__RECORDS PROVIDED__:

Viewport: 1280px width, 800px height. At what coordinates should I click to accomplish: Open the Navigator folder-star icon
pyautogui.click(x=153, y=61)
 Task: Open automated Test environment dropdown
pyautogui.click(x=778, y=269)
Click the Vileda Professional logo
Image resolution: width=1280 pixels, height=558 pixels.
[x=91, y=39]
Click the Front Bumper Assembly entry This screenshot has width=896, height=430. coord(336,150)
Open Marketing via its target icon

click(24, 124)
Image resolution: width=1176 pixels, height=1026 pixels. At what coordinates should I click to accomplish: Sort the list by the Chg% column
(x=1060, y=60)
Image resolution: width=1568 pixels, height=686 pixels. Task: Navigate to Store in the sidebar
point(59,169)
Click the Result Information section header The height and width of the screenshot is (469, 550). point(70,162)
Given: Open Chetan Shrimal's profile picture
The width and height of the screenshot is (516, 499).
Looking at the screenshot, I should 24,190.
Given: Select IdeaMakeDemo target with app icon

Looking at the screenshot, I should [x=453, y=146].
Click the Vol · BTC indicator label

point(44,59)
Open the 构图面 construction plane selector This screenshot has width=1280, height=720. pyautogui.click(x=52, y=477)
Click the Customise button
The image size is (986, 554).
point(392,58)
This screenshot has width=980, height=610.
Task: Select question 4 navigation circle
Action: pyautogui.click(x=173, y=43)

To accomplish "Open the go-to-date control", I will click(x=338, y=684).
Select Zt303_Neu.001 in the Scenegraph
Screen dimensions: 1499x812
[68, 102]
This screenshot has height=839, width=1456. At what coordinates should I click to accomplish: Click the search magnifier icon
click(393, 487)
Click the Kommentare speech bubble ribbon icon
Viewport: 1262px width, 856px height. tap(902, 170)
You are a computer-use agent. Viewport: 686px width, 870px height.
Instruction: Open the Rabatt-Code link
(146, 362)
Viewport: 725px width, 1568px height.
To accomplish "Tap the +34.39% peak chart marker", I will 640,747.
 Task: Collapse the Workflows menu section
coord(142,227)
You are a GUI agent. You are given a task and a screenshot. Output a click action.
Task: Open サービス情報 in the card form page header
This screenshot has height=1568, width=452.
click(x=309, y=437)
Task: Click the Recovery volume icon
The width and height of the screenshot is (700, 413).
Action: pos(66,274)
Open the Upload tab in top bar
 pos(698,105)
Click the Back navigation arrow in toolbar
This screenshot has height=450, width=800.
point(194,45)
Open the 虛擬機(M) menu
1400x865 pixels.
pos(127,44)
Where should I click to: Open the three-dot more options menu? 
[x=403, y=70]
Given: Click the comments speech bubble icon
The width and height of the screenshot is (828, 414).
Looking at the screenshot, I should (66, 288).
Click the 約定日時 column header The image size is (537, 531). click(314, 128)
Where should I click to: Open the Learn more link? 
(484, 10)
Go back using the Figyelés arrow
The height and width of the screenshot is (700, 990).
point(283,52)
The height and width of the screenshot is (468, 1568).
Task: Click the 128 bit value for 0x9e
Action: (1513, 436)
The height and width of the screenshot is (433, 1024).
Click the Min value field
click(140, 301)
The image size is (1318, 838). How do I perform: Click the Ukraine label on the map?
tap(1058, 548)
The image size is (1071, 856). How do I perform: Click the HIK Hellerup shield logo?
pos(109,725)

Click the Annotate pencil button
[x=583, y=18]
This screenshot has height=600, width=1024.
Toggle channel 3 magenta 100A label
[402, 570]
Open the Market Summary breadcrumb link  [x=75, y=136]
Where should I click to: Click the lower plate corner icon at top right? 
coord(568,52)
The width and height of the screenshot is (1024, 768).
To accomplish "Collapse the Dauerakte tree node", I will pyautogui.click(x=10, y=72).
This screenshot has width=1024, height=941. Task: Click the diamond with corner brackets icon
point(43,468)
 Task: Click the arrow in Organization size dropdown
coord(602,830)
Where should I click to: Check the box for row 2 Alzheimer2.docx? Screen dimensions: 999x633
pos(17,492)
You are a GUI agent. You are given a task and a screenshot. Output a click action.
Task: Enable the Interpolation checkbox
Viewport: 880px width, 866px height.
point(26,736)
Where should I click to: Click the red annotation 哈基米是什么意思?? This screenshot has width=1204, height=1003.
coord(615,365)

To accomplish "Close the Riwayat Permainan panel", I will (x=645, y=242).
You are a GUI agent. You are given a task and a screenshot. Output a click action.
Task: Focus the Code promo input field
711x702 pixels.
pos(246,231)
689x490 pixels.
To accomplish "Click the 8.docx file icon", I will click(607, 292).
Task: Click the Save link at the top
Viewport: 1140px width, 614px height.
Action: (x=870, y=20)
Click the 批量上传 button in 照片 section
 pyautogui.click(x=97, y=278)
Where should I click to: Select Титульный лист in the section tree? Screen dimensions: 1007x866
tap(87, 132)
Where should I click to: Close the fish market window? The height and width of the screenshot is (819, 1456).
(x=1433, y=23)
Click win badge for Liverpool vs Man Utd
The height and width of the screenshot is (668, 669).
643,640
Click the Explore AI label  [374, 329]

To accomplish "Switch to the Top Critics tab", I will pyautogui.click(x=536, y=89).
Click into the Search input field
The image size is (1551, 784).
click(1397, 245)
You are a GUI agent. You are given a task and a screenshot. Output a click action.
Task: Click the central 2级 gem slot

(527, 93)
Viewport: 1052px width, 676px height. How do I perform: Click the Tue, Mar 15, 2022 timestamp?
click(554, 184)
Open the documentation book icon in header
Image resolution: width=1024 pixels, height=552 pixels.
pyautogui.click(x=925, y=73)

__WORK TO BE COMPLETED__:
Set down the entries again, exactly as they stand above.

__ANSWER TO THIS EXERCISE__:
Viewport: 1280px width, 800px height. At what coordinates should I click to accomplish: Open the Navigator folder-star icon
pyautogui.click(x=153, y=61)
 Task: Open automated Test environment dropdown
pyautogui.click(x=778, y=269)
Click the Vileda Professional logo
Image resolution: width=1280 pixels, height=558 pixels.
[x=91, y=39]
Click the Front Bumper Assembly entry This screenshot has width=896, height=430. coord(336,150)
Open Marketing via its target icon

click(24, 124)
Image resolution: width=1176 pixels, height=1026 pixels. At what coordinates should I click to accomplish: Sort the list by the Chg% column
(x=1060, y=60)
Image resolution: width=1568 pixels, height=686 pixels. Task: Navigate to Store in the sidebar
point(59,169)
Click the Result Information section header The height and width of the screenshot is (469, 550). point(70,162)
Given: Open Chetan Shrimal's profile picture
The width and height of the screenshot is (516, 499).
Looking at the screenshot, I should 24,190.
Given: Select IdeaMakeDemo target with app icon

Looking at the screenshot, I should [x=453, y=146].
Click the Vol · BTC indicator label

point(44,59)
Open the 构图面 construction plane selector This screenshot has width=1280, height=720. pyautogui.click(x=52, y=477)
Click the Customise button
The image size is (986, 554).
point(392,58)
This screenshot has width=980, height=610.
Task: Select question 4 navigation circle
Action: pyautogui.click(x=173, y=43)

To accomplish "Open the go-to-date control", I will click(x=338, y=684).
Select Zt303_Neu.001 in the Scenegraph
Screen dimensions: 1499x812
[68, 102]
This screenshot has height=839, width=1456. At what coordinates should I click to accomplish: Click the search magnifier icon
click(393, 487)
Click the Kommentare speech bubble ribbon icon
Viewport: 1262px width, 856px height. tap(902, 170)
You are a computer-use agent. Viewport: 686px width, 870px height.
Instruction: Open the Rabatt-Code link
(146, 362)
Viewport: 725px width, 1568px height.
To accomplish "Tap the +34.39% peak chart marker", I will 640,747.
 Task: Collapse the Workflows menu section
coord(142,227)
You are a GUI agent. You are given a task and a screenshot. Output a click action.
Task: Open サービス情報 in the card form page header
This screenshot has height=1568, width=452.
click(x=309, y=437)
Task: Click the Recovery volume icon
The width and height of the screenshot is (700, 413).
Action: pos(66,274)
Open the Upload tab in top bar
 pos(698,105)
Click the Back navigation arrow in toolbar
This screenshot has height=450, width=800.
point(194,45)
Open the 虛擬機(M) menu
1400x865 pixels.
pos(127,44)
Where should I click to: Open the three-dot more options menu? 
[x=403, y=70]
Given: Click the comments speech bubble icon
The width and height of the screenshot is (828, 414).
Looking at the screenshot, I should (66, 288).
Click the 約定日時 column header The image size is (537, 531). click(314, 128)
Where should I click to: Open the Learn more link? 
(484, 10)
Go back using the Figyelés arrow
The height and width of the screenshot is (700, 990).
point(283,52)
The height and width of the screenshot is (468, 1568).
Task: Click the 128 bit value for 0x9e
Action: (1513, 436)
The height and width of the screenshot is (433, 1024).
Click the Min value field
click(140, 301)
The image size is (1318, 838). How do I perform: Click the Ukraine label on the map?
tap(1058, 548)
The image size is (1071, 856). How do I perform: Click the HIK Hellerup shield logo?
pos(109,725)

Click the Annotate pencil button
[x=583, y=18]
This screenshot has height=600, width=1024.
Toggle channel 3 magenta 100A label
[402, 570]
Open the Market Summary breadcrumb link  [x=75, y=136]
Where should I click to: Click the lower plate corner icon at top right? 
coord(568,52)
The width and height of the screenshot is (1024, 768).
To accomplish "Collapse the Dauerakte tree node", I will pyautogui.click(x=10, y=72).
This screenshot has width=1024, height=941. Task: Click the diamond with corner brackets icon
point(43,468)
 Task: Click the arrow in Organization size dropdown
coord(602,830)
Where should I click to: Check the box for row 2 Alzheimer2.docx? Screen dimensions: 999x633
pos(17,492)
You are a GUI agent. You are given a task and a screenshot. Output a click action.
Task: Enable the Interpolation checkbox
Viewport: 880px width, 866px height.
point(26,736)
Where should I click to: Click the red annotation 哈基米是什么意思?? This screenshot has width=1204, height=1003.
coord(615,365)

To accomplish "Close the Riwayat Permainan panel", I will (x=645, y=242).
You are a GUI agent. You are given a task and a screenshot. Output a click action.
Task: Focus the Code promo input field
711x702 pixels.
pos(246,231)
689x490 pixels.
To accomplish "Click the 8.docx file icon", I will click(607, 292).
Task: Click the Save link at the top
Viewport: 1140px width, 614px height.
Action: (x=870, y=20)
Click the 批量上传 button in 照片 section
 pyautogui.click(x=97, y=278)
Where should I click to: Select Титульный лист in the section tree? Screen dimensions: 1007x866
tap(87, 132)
Where should I click to: Close the fish market window? The height and width of the screenshot is (819, 1456).
(x=1433, y=23)
Click win badge for Liverpool vs Man Utd
The height and width of the screenshot is (668, 669).
643,640
Click the Explore AI label  [374, 329]

To accomplish "Switch to the Top Critics tab", I will pyautogui.click(x=536, y=89).
Click into the Search input field
The image size is (1551, 784).
click(1397, 245)
You are a GUI agent. You are given a task and a screenshot. Output a click action.
Task: Click the central 2级 gem slot

(527, 93)
Viewport: 1052px width, 676px height. How do I perform: Click the Tue, Mar 15, 2022 timestamp?
click(554, 184)
Open the documentation book icon in header
Image resolution: width=1024 pixels, height=552 pixels.
pyautogui.click(x=925, y=73)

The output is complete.